This week I received a paper which has questions being asked by Bridget Frame about the financial viability of our community sector, which so often supplies the glue which connects parts of our society which would fail without their presence.
Here’s what Bridget wrote:
As we in the third sector sit around various Zoom calls talking money, can we ask whether our organisation actually NEEDS the money as opposed to wants. Over the past twenty years we have allowed organisations to put costs in to support our community aspirations (or perhaps just the aspirations of the board). Have we professionalised what volunteers used to do? Will spending a dollar with us get a better community return than the organisation down the road? Can we think as a part of the ecosystem and not as individuals?
Moving forward, there are some good questions which we as communities should discuss.
- What do we want the government to enable our organisations to do? Why is the partial funding of particularly social service organisations considered OK? If our groups are delivering great results which achieve community priorities at a relatively low cost, why should they have to fundraise?
- How should the things we expect to be funded be funded? What’s the role of community in all of this?

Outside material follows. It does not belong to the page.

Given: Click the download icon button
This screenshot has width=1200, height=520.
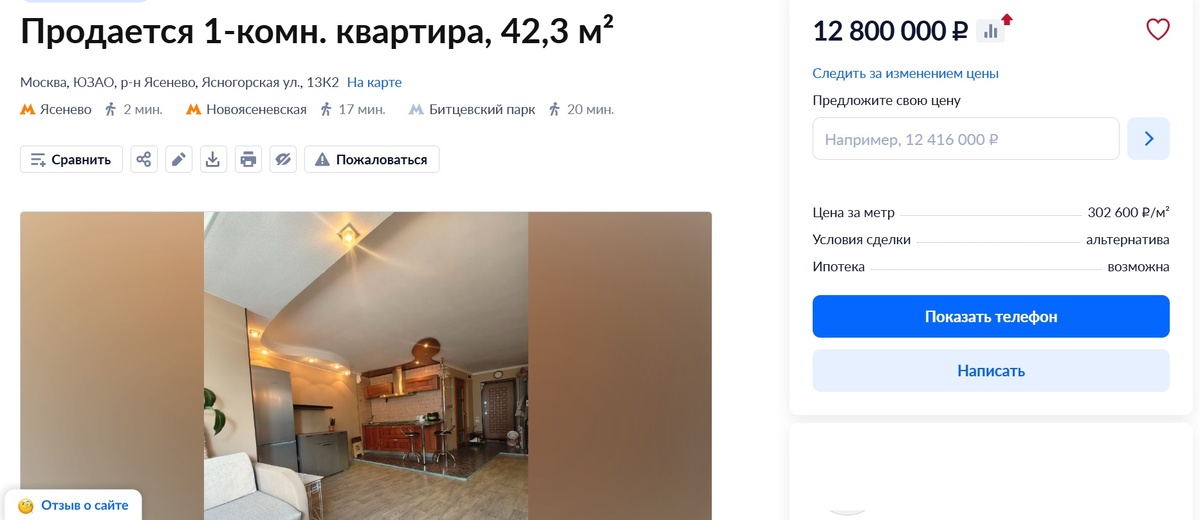Looking at the screenshot, I should 213,159.
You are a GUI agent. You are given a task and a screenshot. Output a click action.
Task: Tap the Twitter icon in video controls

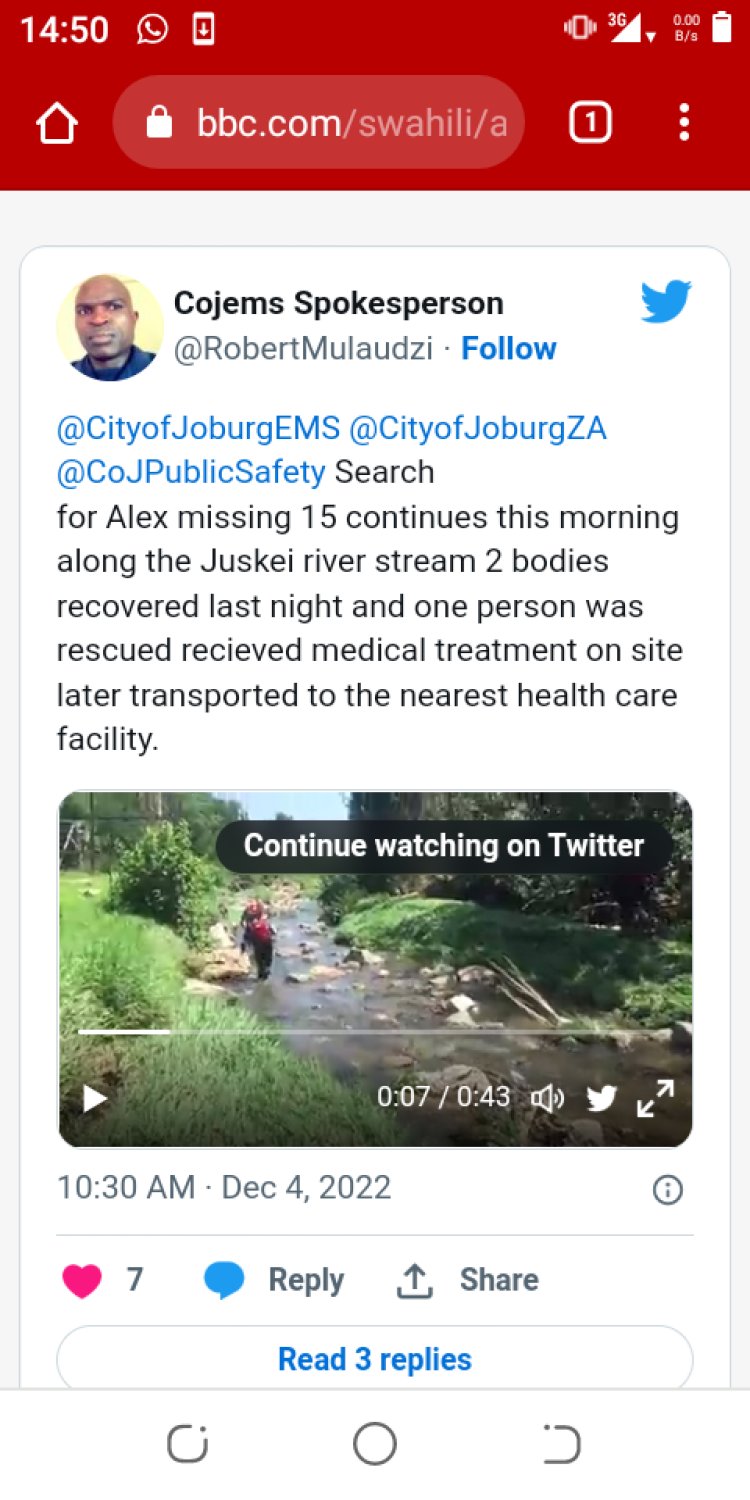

- How should we consider community asset ownership?
- What do good community funding arrangements look like? Who is a part of these conversations? How do we ensure our organisations are accountable to the communities they serve?
- Why has the ecosystem evolved in the shape it did and how can we consciously shape it going forward?
I will get Bridget to come and speak to the Tuesday Club on this topic. The City Council has a responsibility to lead these sorts of discussions.